Food Bloggers Unite to Fight Hunger – April 8th
I was reading the New York Times and saw something especially relevant to my interests, and I want to keep passing it on in hopes that people will participate and also consider poverty and hunger, even for a moment. This project organized by The Giving Table calls food bloggers to get together on April 8th, 2013 and do good with food, and unite to fight hunger.
Food Bloggers Against Hunger – April 8, 2013 from Nicole Gulotta on Vimeo.
It’s also in response to a movie on hunger in the United States called A Place at the Table, you can check out the trailer and it’s playing at the Bloor Cinema from April 5th to April 13th. You might have even seen it at last year’s Hot Docs festival.
This project is obviously USA Focused, but the issues with food deserts, resource scarcity, and hunger are not isolated to any one country, it’s happening everywhere. I think the Guidelines (PDF) recommended by The Giving Table are great, and the calls to action are easily translatable within a Canadian context. (but if you’re in the USA – please – take a second and send your congressperson a letter.)

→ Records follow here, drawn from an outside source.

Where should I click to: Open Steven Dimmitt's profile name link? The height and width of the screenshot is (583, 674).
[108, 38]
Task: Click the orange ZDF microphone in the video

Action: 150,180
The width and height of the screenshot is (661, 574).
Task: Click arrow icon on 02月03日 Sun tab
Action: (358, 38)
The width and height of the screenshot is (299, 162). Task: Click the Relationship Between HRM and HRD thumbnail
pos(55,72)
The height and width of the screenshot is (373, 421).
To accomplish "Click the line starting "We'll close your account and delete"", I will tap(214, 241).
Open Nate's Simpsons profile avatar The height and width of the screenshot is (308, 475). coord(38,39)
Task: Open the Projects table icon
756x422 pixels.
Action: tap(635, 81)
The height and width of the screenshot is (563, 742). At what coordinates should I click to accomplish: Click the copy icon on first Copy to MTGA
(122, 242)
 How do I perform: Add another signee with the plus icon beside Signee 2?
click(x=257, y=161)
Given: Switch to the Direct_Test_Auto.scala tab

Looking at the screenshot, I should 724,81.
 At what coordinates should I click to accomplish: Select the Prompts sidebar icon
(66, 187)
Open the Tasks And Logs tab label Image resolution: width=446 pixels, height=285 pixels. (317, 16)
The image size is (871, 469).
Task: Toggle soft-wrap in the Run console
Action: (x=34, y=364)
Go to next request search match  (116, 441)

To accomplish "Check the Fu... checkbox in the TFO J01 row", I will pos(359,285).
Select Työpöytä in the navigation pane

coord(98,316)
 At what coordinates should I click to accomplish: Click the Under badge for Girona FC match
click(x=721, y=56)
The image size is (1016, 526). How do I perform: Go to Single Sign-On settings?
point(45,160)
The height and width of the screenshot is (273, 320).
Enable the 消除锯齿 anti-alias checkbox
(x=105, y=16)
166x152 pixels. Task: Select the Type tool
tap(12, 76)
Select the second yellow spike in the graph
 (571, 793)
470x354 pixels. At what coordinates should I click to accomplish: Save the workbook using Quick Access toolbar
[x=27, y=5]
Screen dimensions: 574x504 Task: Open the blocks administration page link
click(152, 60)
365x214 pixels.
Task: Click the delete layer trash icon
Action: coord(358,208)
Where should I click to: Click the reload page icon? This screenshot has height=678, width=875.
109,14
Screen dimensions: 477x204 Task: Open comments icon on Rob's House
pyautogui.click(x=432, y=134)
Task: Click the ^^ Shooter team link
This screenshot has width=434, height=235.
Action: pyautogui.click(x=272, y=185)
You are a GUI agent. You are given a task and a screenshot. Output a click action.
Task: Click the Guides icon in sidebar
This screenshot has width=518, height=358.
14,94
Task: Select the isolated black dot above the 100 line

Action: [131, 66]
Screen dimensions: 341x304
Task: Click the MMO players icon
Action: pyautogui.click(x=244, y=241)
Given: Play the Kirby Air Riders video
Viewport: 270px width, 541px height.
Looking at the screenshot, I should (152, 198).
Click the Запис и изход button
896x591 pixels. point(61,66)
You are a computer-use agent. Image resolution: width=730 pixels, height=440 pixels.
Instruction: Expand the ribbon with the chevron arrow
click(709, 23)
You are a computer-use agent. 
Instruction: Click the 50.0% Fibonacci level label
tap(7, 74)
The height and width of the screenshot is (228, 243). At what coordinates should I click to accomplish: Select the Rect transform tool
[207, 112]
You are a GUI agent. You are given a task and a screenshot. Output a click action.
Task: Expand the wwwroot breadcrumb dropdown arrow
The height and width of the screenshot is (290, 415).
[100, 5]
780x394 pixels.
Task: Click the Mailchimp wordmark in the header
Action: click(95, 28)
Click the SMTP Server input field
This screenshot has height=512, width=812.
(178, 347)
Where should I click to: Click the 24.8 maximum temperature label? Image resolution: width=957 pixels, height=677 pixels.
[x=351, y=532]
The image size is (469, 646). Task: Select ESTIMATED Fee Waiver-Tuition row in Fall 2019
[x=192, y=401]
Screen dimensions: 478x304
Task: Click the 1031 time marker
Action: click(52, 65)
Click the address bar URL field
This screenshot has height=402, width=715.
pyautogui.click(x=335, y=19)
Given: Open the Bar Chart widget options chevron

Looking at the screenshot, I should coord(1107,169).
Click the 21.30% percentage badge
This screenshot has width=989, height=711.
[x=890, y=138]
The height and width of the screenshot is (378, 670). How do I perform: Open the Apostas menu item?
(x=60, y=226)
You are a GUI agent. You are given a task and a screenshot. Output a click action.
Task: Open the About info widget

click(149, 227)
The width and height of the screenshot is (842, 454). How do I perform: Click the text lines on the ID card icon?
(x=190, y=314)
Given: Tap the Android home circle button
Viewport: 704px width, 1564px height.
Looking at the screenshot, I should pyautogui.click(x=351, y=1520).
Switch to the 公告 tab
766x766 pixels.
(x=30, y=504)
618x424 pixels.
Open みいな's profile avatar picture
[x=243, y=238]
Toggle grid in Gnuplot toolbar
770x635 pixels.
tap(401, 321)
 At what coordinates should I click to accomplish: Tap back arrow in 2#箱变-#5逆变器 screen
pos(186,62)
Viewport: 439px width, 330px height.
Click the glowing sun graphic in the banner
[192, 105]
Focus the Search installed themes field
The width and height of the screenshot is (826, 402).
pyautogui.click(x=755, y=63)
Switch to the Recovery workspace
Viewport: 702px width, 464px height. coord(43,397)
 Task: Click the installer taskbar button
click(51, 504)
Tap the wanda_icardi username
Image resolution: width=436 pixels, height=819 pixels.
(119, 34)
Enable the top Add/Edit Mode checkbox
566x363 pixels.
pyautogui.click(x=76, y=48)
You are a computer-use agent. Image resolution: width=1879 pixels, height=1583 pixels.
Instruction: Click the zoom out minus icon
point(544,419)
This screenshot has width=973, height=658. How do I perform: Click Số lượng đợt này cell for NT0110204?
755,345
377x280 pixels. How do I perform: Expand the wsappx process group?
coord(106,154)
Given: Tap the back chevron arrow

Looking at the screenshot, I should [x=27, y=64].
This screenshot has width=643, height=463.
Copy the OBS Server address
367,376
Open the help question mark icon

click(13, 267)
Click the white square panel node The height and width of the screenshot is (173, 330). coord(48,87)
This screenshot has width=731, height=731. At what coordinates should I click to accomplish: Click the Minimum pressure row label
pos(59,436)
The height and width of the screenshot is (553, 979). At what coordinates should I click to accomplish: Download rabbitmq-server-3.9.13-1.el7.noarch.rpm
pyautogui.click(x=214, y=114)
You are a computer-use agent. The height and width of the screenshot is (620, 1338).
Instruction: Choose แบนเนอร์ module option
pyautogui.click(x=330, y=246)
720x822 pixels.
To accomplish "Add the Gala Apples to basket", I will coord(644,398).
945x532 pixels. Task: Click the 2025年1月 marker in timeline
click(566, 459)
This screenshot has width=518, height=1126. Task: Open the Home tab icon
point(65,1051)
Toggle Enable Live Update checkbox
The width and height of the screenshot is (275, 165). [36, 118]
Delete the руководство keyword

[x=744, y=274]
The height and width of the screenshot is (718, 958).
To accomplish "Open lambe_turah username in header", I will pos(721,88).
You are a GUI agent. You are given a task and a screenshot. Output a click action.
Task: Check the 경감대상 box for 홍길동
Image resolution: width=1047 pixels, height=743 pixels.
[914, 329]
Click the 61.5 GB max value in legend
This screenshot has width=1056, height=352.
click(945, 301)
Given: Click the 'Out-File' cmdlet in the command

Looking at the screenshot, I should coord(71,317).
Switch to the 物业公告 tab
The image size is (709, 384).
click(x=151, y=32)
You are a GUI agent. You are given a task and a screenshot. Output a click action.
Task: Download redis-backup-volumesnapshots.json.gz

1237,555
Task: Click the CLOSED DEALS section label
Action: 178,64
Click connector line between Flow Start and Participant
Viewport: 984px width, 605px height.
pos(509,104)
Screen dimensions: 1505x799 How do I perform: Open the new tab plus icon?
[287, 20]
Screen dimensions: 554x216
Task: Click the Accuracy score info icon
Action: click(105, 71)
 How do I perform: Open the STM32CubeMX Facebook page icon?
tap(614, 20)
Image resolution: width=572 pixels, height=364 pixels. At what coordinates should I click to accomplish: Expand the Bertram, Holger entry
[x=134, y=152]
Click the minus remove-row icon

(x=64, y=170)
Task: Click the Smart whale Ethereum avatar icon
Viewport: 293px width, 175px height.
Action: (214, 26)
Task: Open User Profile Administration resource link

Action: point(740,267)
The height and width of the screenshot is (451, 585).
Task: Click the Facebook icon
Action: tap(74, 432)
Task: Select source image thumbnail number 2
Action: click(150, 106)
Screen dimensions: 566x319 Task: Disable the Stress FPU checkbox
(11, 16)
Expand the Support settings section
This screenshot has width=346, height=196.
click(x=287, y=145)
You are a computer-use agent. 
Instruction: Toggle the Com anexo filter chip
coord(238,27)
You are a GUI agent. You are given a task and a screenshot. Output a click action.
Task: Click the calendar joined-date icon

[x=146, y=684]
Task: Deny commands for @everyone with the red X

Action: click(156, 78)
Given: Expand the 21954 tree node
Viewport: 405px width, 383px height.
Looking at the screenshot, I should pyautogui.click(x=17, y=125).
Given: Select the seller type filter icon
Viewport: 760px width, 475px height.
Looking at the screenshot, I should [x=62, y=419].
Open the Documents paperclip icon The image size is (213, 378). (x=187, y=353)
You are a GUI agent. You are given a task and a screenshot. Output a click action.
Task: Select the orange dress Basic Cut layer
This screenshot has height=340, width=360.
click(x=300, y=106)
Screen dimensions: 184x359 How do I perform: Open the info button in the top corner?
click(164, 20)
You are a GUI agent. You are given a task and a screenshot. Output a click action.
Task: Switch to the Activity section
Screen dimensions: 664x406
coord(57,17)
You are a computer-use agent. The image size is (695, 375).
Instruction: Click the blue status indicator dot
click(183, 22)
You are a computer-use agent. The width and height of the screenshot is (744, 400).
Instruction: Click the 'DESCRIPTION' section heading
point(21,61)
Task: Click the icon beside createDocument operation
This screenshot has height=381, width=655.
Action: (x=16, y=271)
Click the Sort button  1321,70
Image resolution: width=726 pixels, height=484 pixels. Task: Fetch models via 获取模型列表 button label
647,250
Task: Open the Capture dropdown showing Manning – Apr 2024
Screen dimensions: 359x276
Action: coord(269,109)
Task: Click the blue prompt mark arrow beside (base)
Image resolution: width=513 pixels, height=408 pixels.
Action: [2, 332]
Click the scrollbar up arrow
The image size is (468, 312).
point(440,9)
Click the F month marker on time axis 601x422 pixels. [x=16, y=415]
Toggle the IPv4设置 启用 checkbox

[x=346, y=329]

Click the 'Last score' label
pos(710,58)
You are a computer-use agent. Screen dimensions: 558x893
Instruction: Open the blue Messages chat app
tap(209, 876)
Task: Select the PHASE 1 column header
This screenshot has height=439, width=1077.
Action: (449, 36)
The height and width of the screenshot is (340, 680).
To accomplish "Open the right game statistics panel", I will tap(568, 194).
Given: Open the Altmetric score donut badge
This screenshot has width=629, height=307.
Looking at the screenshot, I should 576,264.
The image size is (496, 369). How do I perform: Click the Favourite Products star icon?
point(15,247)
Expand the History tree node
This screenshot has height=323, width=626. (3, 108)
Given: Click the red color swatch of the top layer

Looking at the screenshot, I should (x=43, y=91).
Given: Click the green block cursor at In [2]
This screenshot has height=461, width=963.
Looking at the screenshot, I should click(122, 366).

There is hunger happening right in our backyards, with the UN Special Rapporteur for Food revealed statistics in Canada that are pretty shameful. We can do so much better!
“We have a large number of Canadians who are unacceptably too poor to feed themselves decently,” he said.
“We have in this country more than 800,000 households who are considered food insecure…. This situation is of great concern to me.”
Canada has a standard of living that is envied throughout the world, he said. But inequality is increasing and the top 10 per cent of the country is 10 times more affluent than the bottom 10 per cent. Taxes and benefits reduce inequality much less than in most OECD countries.
Canada fails to adapt its social assistance benefits and minimum wage to the rising costs of basic necessities, including food and housing, he added. Food banks are not a solution but a symptom of failing social safety nets.
Source: CBC – UN official sparks debate over Canadian food security
This also coincides (somewhat) with the Live Below the Line Challenge that I learned about through the Fiesta Farms blog, it’s happening later this month. I intend to participate in the $1.75/day challenge, I will not be raising money through the Live Below the Line Challenge. While I recognize the importance of supporting developing countries and the people in them, I feel strange about not raising awareness, funding, and support for the organizations that support individuals in my own community that are struggling to meet basic needs like food and shelter. It seems especially wrong to me that hunger even exists in Canada.
So please donate to your local food bank or food security organization. Support anti-poverty initiatives. Plant a food garden in public spaces.
If you’re not sure who to donate to, or need a suggestion – for obvious reasons I support the work of the Ontario Vegetarian Food Bank but unfortunately, as Laura the Blue Eyed Bookworm noted, the OVFB site is suspended, which is too bad. The Fort York Food Bank is also an amazing organization that connects people with food, skills, counselling, and other services. Take a look at groups like the Parkdale Activity-Recreation Centre, Food Not Bombs, or Not Far From the Tree. Add your voice, your skills, your money, or your time to groups making the world a better place through empowerment and education.
Will you be participating in Food Bloggers Against Hunger next week?
The Ontario Veg Food Bank website says the account is suspended. Are they even still open? I know some people were having a hard time contacting them. Nothing has been posted on their facebook page since September 2012.
I just tried calling them, and got no answer. How incredibly disappointing. Thanks for the tip, I looked at their page and it looked active, but I didn’t click around.